Task to complete: Each entry in the listing below should be returned precisely as it is.
Given records Start Marker
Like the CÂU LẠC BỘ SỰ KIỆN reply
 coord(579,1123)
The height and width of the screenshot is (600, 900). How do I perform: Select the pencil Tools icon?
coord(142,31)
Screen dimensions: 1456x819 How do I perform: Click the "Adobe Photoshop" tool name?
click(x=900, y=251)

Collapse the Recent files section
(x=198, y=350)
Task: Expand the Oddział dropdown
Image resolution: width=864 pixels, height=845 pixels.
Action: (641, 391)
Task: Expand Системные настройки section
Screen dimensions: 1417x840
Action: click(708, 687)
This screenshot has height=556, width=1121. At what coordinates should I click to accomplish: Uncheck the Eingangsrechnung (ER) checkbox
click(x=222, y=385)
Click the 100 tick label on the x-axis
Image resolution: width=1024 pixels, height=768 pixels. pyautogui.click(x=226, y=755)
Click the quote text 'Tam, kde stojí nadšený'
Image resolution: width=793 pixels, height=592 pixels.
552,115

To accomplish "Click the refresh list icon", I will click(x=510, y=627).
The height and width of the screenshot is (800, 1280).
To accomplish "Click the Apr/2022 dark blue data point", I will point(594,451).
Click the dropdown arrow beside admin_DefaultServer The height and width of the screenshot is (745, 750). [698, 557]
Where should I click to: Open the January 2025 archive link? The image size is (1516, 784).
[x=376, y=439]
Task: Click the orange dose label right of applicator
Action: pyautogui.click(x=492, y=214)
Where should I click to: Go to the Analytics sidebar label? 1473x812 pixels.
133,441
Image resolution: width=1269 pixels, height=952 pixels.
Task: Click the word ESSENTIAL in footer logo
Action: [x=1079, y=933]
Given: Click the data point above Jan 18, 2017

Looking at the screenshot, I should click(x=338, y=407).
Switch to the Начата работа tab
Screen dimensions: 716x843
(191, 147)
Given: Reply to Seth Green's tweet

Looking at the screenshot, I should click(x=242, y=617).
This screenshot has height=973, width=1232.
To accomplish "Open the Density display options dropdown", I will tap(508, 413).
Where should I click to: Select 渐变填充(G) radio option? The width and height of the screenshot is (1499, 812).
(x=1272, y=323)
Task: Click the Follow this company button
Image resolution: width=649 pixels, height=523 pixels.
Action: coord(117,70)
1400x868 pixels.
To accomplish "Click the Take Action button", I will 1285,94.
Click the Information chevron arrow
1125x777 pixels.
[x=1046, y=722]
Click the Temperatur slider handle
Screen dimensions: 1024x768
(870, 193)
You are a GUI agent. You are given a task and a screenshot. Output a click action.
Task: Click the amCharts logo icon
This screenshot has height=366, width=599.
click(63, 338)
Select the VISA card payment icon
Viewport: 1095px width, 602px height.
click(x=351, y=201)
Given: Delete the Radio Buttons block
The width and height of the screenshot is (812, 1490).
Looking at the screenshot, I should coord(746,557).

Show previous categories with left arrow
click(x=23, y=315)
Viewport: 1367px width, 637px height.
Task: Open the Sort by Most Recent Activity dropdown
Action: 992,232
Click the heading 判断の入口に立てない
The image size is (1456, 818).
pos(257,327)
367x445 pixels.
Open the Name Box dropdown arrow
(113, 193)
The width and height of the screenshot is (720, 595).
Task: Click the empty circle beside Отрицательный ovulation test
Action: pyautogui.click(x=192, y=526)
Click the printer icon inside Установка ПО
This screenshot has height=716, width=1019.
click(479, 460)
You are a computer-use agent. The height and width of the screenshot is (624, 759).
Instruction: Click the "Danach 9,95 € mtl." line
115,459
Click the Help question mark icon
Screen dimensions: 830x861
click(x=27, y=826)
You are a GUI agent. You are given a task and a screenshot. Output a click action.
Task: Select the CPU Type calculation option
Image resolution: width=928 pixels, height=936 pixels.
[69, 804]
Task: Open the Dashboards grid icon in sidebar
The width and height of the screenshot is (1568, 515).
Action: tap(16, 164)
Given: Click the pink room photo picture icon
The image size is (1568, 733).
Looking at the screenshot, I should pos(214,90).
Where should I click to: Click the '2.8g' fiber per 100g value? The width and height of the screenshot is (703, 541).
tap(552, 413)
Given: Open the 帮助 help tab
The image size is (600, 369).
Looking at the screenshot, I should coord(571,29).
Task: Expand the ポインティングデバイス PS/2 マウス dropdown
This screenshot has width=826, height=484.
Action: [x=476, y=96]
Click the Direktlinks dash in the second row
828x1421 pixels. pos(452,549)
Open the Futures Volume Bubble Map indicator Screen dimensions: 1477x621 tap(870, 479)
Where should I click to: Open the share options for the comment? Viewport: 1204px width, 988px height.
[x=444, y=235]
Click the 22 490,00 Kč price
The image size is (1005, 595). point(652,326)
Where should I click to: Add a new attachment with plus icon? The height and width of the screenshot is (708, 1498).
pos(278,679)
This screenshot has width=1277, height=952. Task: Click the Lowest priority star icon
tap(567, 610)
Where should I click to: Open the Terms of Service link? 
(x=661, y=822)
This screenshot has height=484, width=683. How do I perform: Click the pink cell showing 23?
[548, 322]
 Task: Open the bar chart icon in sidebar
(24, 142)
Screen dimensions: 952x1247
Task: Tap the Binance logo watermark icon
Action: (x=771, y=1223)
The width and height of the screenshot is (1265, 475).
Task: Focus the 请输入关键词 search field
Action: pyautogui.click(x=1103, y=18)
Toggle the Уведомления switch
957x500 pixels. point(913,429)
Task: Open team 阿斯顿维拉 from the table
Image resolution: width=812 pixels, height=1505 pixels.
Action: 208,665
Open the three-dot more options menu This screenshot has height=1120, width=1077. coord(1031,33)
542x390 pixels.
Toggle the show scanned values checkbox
Given records End Marker
Response:
Like the CÂU LẠC BỘ SỰ KIỆN reply
 coord(579,1123)
The height and width of the screenshot is (600, 900). How do I perform: Select the pencil Tools icon?
coord(142,31)
Screen dimensions: 1456x819 How do I perform: Click the "Adobe Photoshop" tool name?
click(x=900, y=251)

Collapse the Recent files section
(x=198, y=350)
Task: Expand the Oddział dropdown
Image resolution: width=864 pixels, height=845 pixels.
Action: (641, 391)
Task: Expand Системные настройки section
Screen dimensions: 1417x840
Action: click(708, 687)
This screenshot has height=556, width=1121. At what coordinates should I click to accomplish: Uncheck the Eingangsrechnung (ER) checkbox
click(x=222, y=385)
Click the 100 tick label on the x-axis
Image resolution: width=1024 pixels, height=768 pixels. pyautogui.click(x=226, y=755)
Click the quote text 'Tam, kde stojí nadšený'
Image resolution: width=793 pixels, height=592 pixels.
552,115

To accomplish "Click the refresh list icon", I will click(x=510, y=627).
The height and width of the screenshot is (800, 1280).
To accomplish "Click the Apr/2022 dark blue data point", I will point(594,451).
Click the dropdown arrow beside admin_DefaultServer The height and width of the screenshot is (745, 750). [698, 557]
Where should I click to: Open the January 2025 archive link? The image size is (1516, 784).
[x=376, y=439]
Task: Click the orange dose label right of applicator
Action: pyautogui.click(x=492, y=214)
Where should I click to: Go to the Analytics sidebar label? 1473x812 pixels.
133,441
Image resolution: width=1269 pixels, height=952 pixels.
Task: Click the word ESSENTIAL in footer logo
Action: [x=1079, y=933]
Given: Click the data point above Jan 18, 2017

Looking at the screenshot, I should click(x=338, y=407).
Switch to the Начата работа tab
Screen dimensions: 716x843
(191, 147)
Given: Reply to Seth Green's tweet

Looking at the screenshot, I should click(x=242, y=617).
This screenshot has height=973, width=1232.
To accomplish "Open the Density display options dropdown", I will tap(508, 413).
Where should I click to: Select 渐变填充(G) radio option? The width and height of the screenshot is (1499, 812).
(x=1272, y=323)
Task: Click the Follow this company button
Image resolution: width=649 pixels, height=523 pixels.
Action: coord(117,70)
1400x868 pixels.
To accomplish "Click the Take Action button", I will 1285,94.
Click the Information chevron arrow
1125x777 pixels.
[x=1046, y=722]
Click the Temperatur slider handle
Screen dimensions: 1024x768
(870, 193)
You are a GUI agent. You are given a task and a screenshot. Output a click action.
Task: Click the amCharts logo icon
This screenshot has height=366, width=599.
click(63, 338)
Select the VISA card payment icon
Viewport: 1095px width, 602px height.
click(x=351, y=201)
Given: Delete the Radio Buttons block
The width and height of the screenshot is (812, 1490).
Looking at the screenshot, I should coord(746,557).

Show previous categories with left arrow
click(x=23, y=315)
Viewport: 1367px width, 637px height.
Task: Open the Sort by Most Recent Activity dropdown
Action: 992,232
Click the heading 判断の入口に立てない
The image size is (1456, 818).
pos(257,327)
367x445 pixels.
Open the Name Box dropdown arrow
(113, 193)
The width and height of the screenshot is (720, 595).
Task: Click the empty circle beside Отрицательный ovulation test
Action: pyautogui.click(x=192, y=526)
Click the printer icon inside Установка ПО
This screenshot has height=716, width=1019.
click(479, 460)
You are a computer-use agent. The height and width of the screenshot is (624, 759).
Instruction: Click the "Danach 9,95 € mtl." line
115,459
Click the Help question mark icon
Screen dimensions: 830x861
click(x=27, y=826)
You are a GUI agent. You are given a task and a screenshot. Output a click action.
Task: Select the CPU Type calculation option
Image resolution: width=928 pixels, height=936 pixels.
[69, 804]
Task: Open the Dashboards grid icon in sidebar
The width and height of the screenshot is (1568, 515).
Action: tap(16, 164)
Given: Click the pink room photo picture icon
The image size is (1568, 733).
Looking at the screenshot, I should pos(214,90).
Where should I click to: Click the '2.8g' fiber per 100g value? The width and height of the screenshot is (703, 541).
tap(552, 413)
Given: Open the 帮助 help tab
The image size is (600, 369).
Looking at the screenshot, I should coord(571,29).
Task: Expand the ポインティングデバイス PS/2 マウス dropdown
This screenshot has width=826, height=484.
Action: [x=476, y=96]
Click the Direktlinks dash in the second row
828x1421 pixels. pos(452,549)
Open the Futures Volume Bubble Map indicator Screen dimensions: 1477x621 tap(870, 479)
Where should I click to: Open the share options for the comment? Viewport: 1204px width, 988px height.
[x=444, y=235]
Click the 22 490,00 Kč price
The image size is (1005, 595). point(652,326)
Where should I click to: Add a new attachment with plus icon? The height and width of the screenshot is (708, 1498).
pos(278,679)
This screenshot has width=1277, height=952. Task: Click the Lowest priority star icon
tap(567, 610)
Where should I click to: Open the Terms of Service link? 
(x=661, y=822)
This screenshot has height=484, width=683. How do I perform: Click the pink cell showing 23?
[548, 322]
 Task: Open the bar chart icon in sidebar
(24, 142)
Screen dimensions: 952x1247
Task: Tap the Binance logo watermark icon
Action: (x=771, y=1223)
The width and height of the screenshot is (1265, 475).
Task: Focus the 请输入关键词 search field
Action: pyautogui.click(x=1103, y=18)
Toggle the Уведомления switch
957x500 pixels. point(913,429)
Task: Open team 阿斯顿维拉 from the table
Image resolution: width=812 pixels, height=1505 pixels.
Action: 208,665
Open the three-dot more options menu This screenshot has height=1120, width=1077. coord(1031,33)
542x390 pixels.
Toggle the show scanned values checkbox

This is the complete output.